A.B.: A writer’s duty first of all is to create fine literature that will touch the individual. It’s very difficult to speak about the big issues–especially about the moral issues—and to [write] all the subtleties of psychological description of human situations.

In The Tunnel, Zvi, when asked if he believes in Israel, answers: “Do I have a choice?” Is this how you feel about your homeland?

A.B.: This is what I feel; this is my only country and my only identity. I don’t like the wandering Jew–the Jew who is everywhere and nowhere. I have my place and my territory. This is my identity conflict. What can I do? I have to fight the government–the general ideology. This is my home. I care about so much what is happening, but I am tired of conflict.

In a 2016 New York Times By the Book column, you say: “The ability of literature to weave long, symbolic threads through a story enables us to see the flow of our lives from a more meaningful perspective,” How does this apply to The Tunnel?

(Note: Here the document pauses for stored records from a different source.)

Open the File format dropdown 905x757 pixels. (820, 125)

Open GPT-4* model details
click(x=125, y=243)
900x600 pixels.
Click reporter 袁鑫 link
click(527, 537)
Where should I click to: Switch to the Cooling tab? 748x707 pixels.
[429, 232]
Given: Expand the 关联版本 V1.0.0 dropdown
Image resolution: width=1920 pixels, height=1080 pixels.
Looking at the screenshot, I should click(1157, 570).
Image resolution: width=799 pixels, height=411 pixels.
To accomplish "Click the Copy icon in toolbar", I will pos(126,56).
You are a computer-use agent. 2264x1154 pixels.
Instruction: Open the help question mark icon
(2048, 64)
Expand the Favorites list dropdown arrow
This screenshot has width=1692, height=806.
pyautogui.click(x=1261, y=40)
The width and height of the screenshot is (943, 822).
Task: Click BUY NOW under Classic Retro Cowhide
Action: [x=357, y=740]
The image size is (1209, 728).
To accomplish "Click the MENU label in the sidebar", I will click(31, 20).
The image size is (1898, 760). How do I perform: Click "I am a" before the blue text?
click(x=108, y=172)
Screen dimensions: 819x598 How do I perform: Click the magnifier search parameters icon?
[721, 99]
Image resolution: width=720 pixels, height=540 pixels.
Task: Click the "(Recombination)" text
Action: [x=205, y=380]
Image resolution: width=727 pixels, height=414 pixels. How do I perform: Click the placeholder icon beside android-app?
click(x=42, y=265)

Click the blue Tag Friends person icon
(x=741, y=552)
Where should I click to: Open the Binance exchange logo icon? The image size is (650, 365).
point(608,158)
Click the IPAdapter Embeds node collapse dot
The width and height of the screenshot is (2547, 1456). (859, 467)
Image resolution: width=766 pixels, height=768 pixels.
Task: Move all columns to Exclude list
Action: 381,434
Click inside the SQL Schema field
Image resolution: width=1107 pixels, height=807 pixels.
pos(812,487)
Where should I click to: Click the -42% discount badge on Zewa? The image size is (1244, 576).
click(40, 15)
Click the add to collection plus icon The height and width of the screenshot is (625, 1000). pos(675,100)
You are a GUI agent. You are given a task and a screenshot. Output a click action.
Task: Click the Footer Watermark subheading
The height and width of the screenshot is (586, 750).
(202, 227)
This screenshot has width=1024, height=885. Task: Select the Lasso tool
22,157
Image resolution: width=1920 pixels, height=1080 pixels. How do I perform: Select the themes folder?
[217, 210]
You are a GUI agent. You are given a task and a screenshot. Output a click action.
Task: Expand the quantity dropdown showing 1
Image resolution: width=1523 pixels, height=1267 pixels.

A.B.: When we are living, we can’t put our life in a frame. Literature is taking a piece of life and putting it in a frame—the beginning, middle and then the end and this makes it meaningful. Literature enables us to make life meaningful because it has a structure. Life is all the time moving like a stream.

At 84, Yehoshua says he no longer feels “a duty” to write. Yet clearly still has something to say. He recently completed a novella, The Unique Child, about a 12-year-old girl; the rights were recently bought by an American publisher.

A.B.: If I’m alive in two years, you can talk to me about it.